Return the entries in full, exactly as they were written.

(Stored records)
=-=-=

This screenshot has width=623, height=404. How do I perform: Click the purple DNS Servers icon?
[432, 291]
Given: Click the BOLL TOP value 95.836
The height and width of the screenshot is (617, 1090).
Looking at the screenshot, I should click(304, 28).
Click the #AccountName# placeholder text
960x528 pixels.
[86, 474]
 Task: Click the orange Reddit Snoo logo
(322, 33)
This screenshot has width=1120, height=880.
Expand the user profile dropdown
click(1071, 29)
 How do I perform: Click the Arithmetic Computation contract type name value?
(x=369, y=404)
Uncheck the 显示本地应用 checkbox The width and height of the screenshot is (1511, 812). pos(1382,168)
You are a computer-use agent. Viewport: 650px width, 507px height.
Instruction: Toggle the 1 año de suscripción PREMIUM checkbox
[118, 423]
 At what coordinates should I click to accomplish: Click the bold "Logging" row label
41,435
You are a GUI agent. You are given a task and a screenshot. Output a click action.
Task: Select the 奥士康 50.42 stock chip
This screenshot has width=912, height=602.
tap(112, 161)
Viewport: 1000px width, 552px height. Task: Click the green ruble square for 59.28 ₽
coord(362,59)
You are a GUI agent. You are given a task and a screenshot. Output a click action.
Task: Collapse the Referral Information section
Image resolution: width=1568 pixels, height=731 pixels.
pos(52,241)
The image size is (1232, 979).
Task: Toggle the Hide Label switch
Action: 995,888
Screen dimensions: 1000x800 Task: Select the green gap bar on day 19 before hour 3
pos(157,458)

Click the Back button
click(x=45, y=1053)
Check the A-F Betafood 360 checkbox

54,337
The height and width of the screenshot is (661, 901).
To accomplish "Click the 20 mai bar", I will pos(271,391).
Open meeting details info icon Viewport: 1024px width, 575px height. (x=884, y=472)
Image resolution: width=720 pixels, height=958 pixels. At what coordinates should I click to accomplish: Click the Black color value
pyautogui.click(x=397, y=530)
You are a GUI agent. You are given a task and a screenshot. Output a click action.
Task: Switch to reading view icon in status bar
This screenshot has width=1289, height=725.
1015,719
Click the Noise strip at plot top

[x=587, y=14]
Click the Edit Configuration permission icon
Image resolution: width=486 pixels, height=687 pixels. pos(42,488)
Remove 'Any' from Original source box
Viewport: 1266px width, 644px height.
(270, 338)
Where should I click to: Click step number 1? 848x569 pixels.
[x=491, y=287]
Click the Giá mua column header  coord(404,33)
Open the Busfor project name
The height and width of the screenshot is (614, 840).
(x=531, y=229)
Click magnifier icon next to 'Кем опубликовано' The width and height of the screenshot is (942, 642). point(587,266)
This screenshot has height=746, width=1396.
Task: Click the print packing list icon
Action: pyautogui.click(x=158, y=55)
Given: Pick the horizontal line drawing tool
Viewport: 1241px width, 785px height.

=-=-=

▸ RESULT OF THE EXERCISE:
This screenshot has width=623, height=404. How do I perform: Click the purple DNS Servers icon?
[432, 291]
Given: Click the BOLL TOP value 95.836
The height and width of the screenshot is (617, 1090).
Looking at the screenshot, I should click(304, 28).
Click the #AccountName# placeholder text
960x528 pixels.
[86, 474]
 Task: Click the orange Reddit Snoo logo
(322, 33)
This screenshot has width=1120, height=880.
Expand the user profile dropdown
click(1071, 29)
 How do I perform: Click the Arithmetic Computation contract type name value?
(x=369, y=404)
Uncheck the 显示本地应用 checkbox The width and height of the screenshot is (1511, 812). pos(1382,168)
You are a computer-use agent. Viewport: 650px width, 507px height.
Instruction: Toggle the 1 año de suscripción PREMIUM checkbox
[118, 423]
 At what coordinates should I click to accomplish: Click the bold "Logging" row label
41,435
You are a GUI agent. You are given a task and a screenshot. Output a click action.
Task: Select the 奥士康 50.42 stock chip
This screenshot has width=912, height=602.
tap(112, 161)
Viewport: 1000px width, 552px height. Task: Click the green ruble square for 59.28 ₽
coord(362,59)
You are a GUI agent. You are given a task and a screenshot. Output a click action.
Task: Collapse the Referral Information section
Image resolution: width=1568 pixels, height=731 pixels.
pos(52,241)
The image size is (1232, 979).
Task: Toggle the Hide Label switch
Action: 995,888
Screen dimensions: 1000x800 Task: Select the green gap bar on day 19 before hour 3
pos(157,458)

Click the Back button
click(x=45, y=1053)
Check the A-F Betafood 360 checkbox

54,337
The height and width of the screenshot is (661, 901).
To accomplish "Click the 20 mai bar", I will pos(271,391).
Open meeting details info icon Viewport: 1024px width, 575px height. (x=884, y=472)
Image resolution: width=720 pixels, height=958 pixels. At what coordinates should I click to accomplish: Click the Black color value
pyautogui.click(x=397, y=530)
You are a GUI agent. You are given a task and a screenshot. Output a click action.
Task: Switch to reading view icon in status bar
This screenshot has width=1289, height=725.
1015,719
Click the Noise strip at plot top

[x=587, y=14]
Click the Edit Configuration permission icon
Image resolution: width=486 pixels, height=687 pixels. pos(42,488)
Remove 'Any' from Original source box
Viewport: 1266px width, 644px height.
(270, 338)
Where should I click to: Click step number 1? 848x569 pixels.
[x=491, y=287]
Click the Giá mua column header  coord(404,33)
Open the Busfor project name
The height and width of the screenshot is (614, 840).
(x=531, y=229)
Click magnifier icon next to 'Кем опубликовано' The width and height of the screenshot is (942, 642). point(587,266)
This screenshot has height=746, width=1396.
Task: Click the print packing list icon
Action: pyautogui.click(x=158, y=55)
Given: Pick the horizontal line drawing tool
Viewport: 1241px width, 785px height.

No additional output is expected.